→ Activity: Exactly as written, retype the lines that run from the line holding "Task: Click the Delivered status cell" through the end of the records below. Do not include pictures.

Data entries

--------------------------------------------------

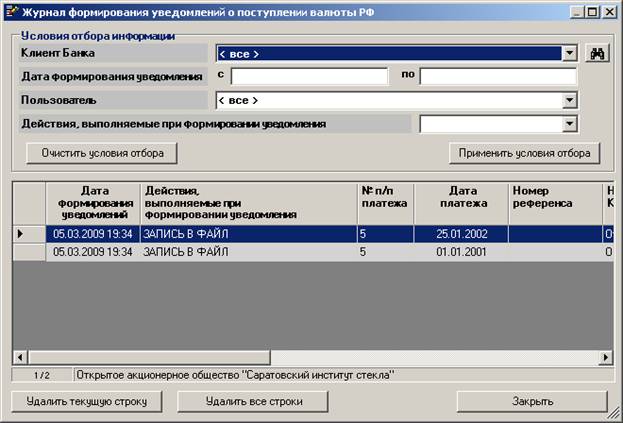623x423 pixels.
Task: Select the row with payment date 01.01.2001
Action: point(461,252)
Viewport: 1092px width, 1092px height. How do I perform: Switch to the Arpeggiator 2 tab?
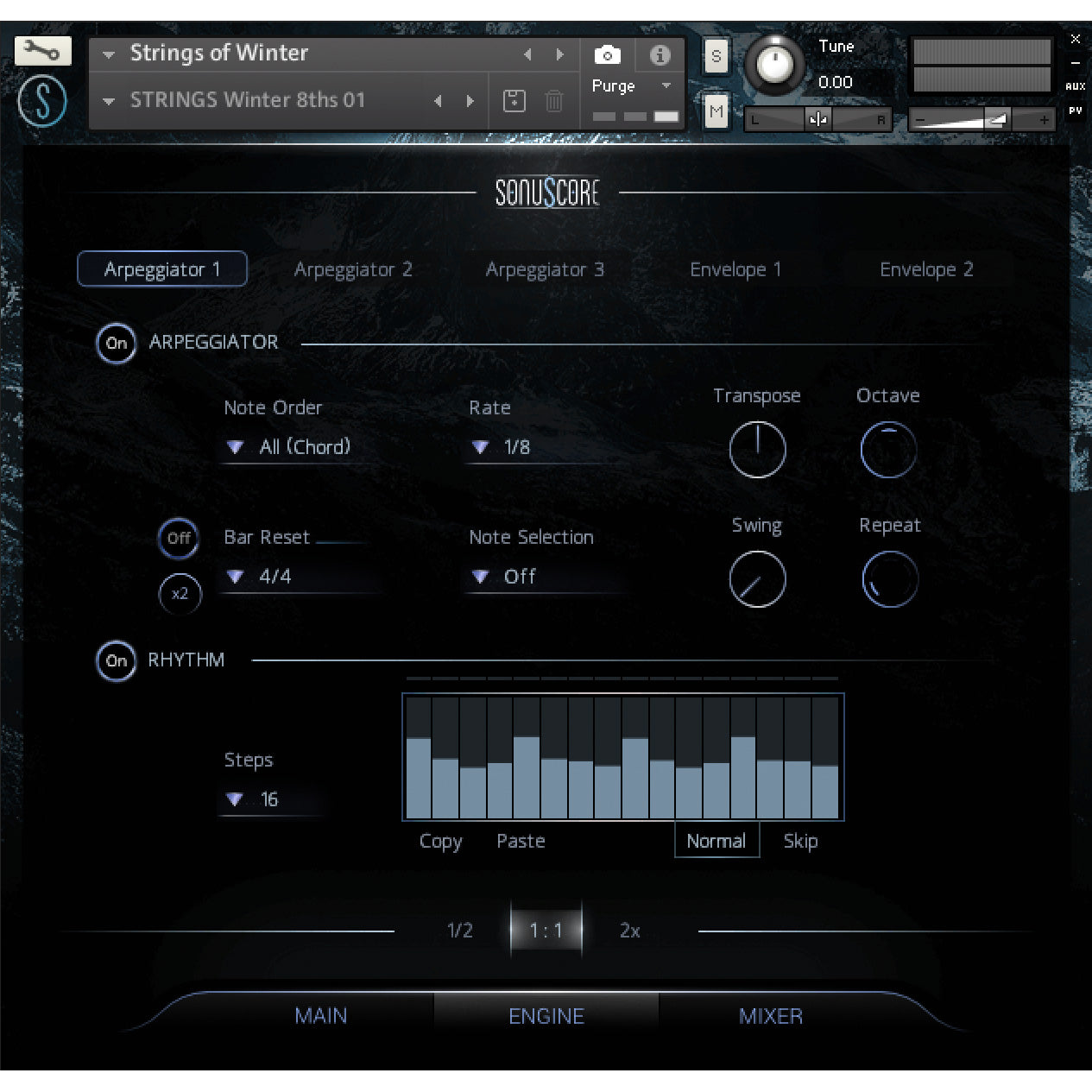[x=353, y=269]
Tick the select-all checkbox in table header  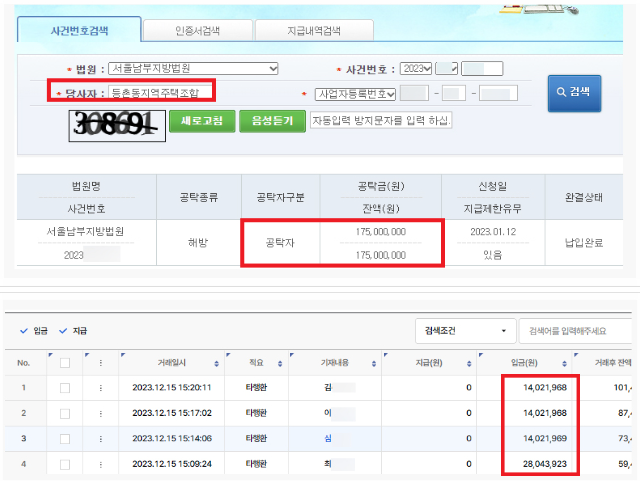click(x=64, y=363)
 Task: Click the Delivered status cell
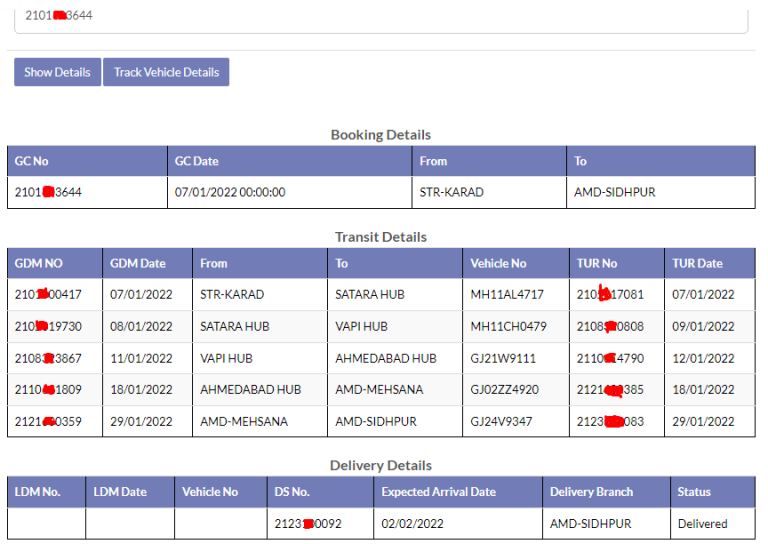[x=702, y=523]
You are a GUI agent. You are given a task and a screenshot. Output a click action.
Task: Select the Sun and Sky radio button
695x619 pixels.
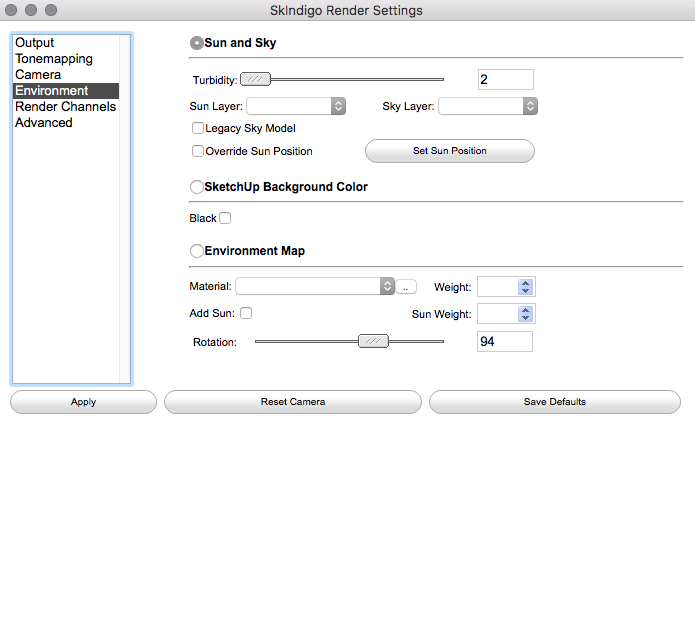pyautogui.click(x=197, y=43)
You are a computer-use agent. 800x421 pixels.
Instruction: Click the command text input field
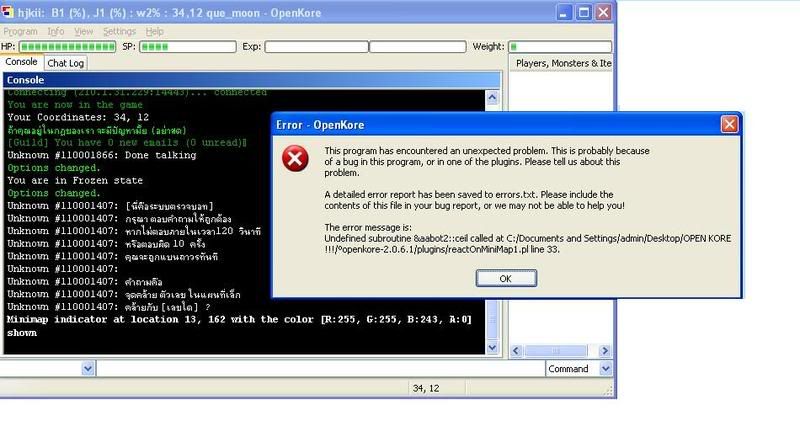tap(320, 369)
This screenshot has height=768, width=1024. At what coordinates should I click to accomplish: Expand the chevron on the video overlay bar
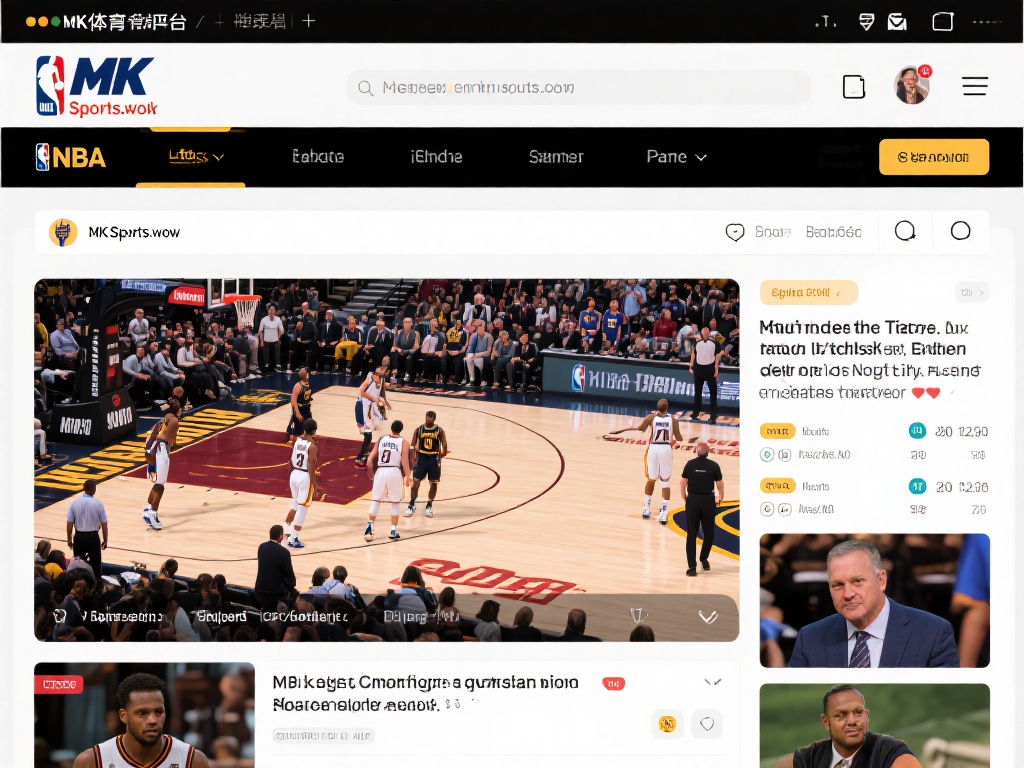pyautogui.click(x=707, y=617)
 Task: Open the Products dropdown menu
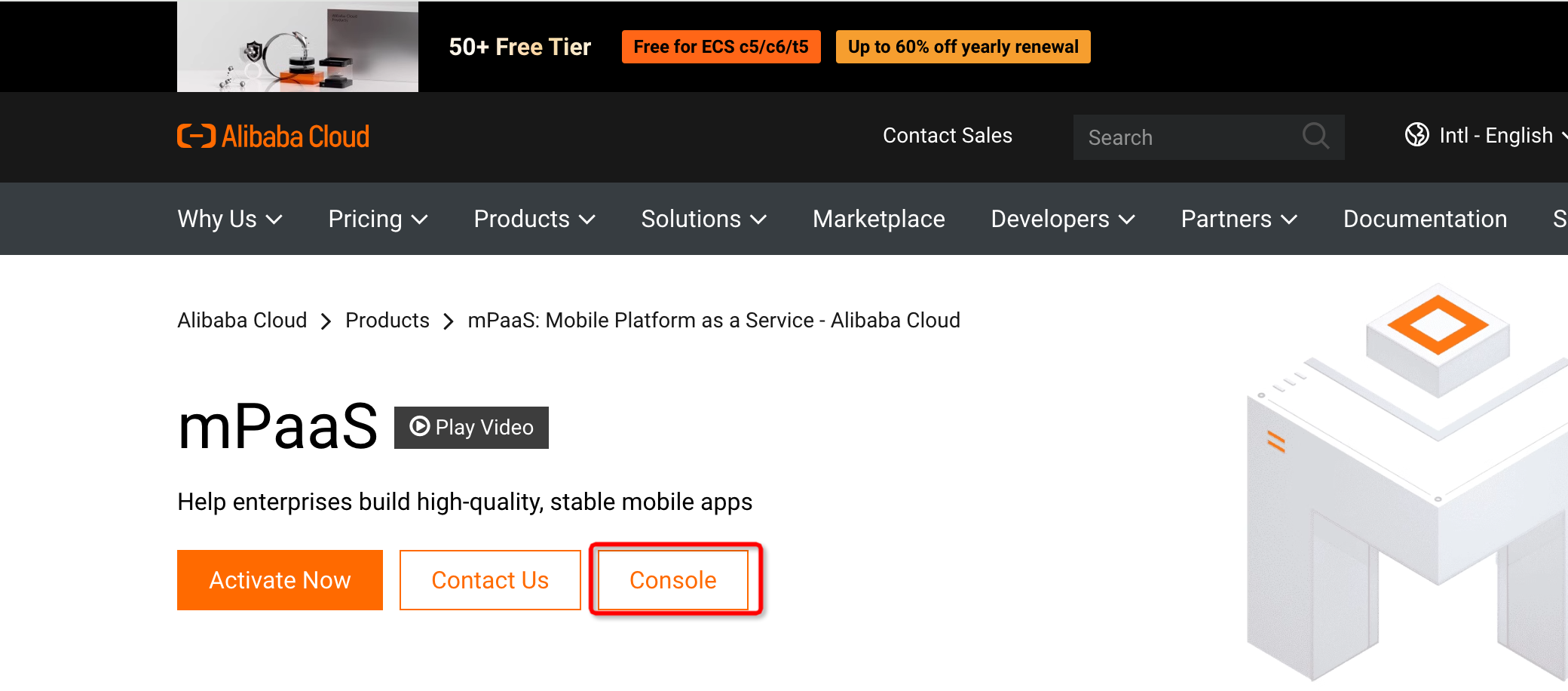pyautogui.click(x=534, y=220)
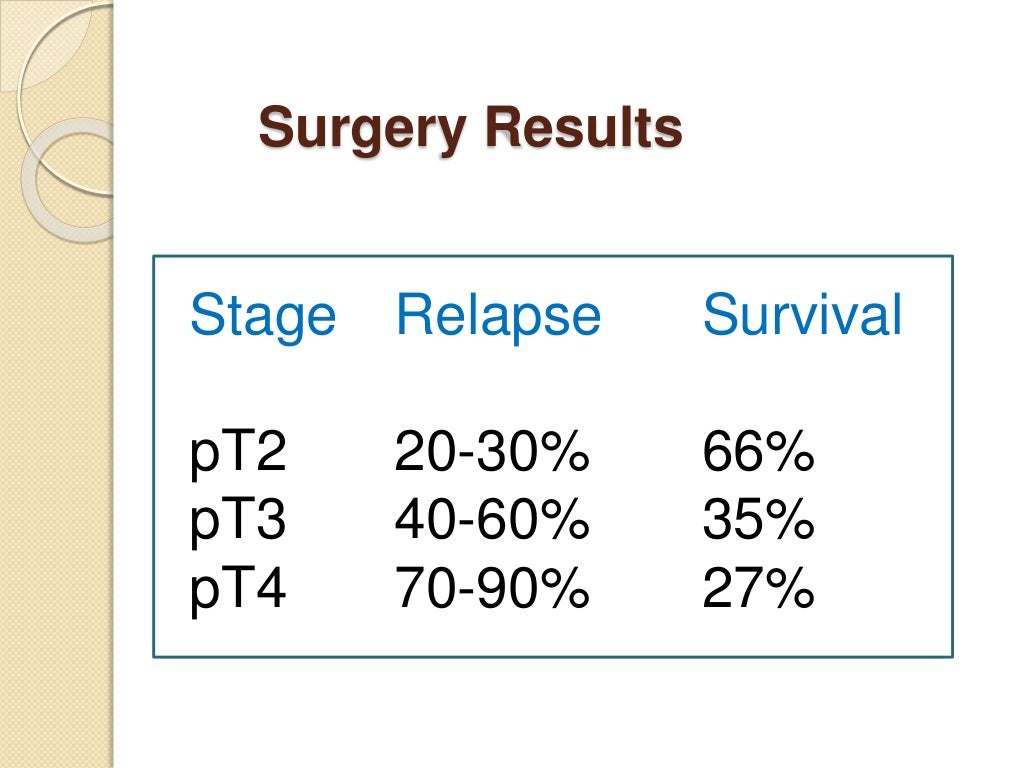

--------------------------------------------------

→ Response to the exercise:
 Task: Click the Delivered status cell
[x=702, y=523]
You are a GUI agent. You are given a task and a screenshot. Output a click action.
Task: Select the Sun and Sky radio button
695x619 pixels.
pyautogui.click(x=197, y=43)
You are a computer-use agent. 800x421 pixels.
Instruction: Click the command text input field
tap(320, 369)
This screenshot has height=768, width=1024. At what coordinates should I click to accomplish: Expand the chevron on the video overlay bar
pyautogui.click(x=707, y=617)
 Task: Open the Products dropdown menu
pyautogui.click(x=534, y=220)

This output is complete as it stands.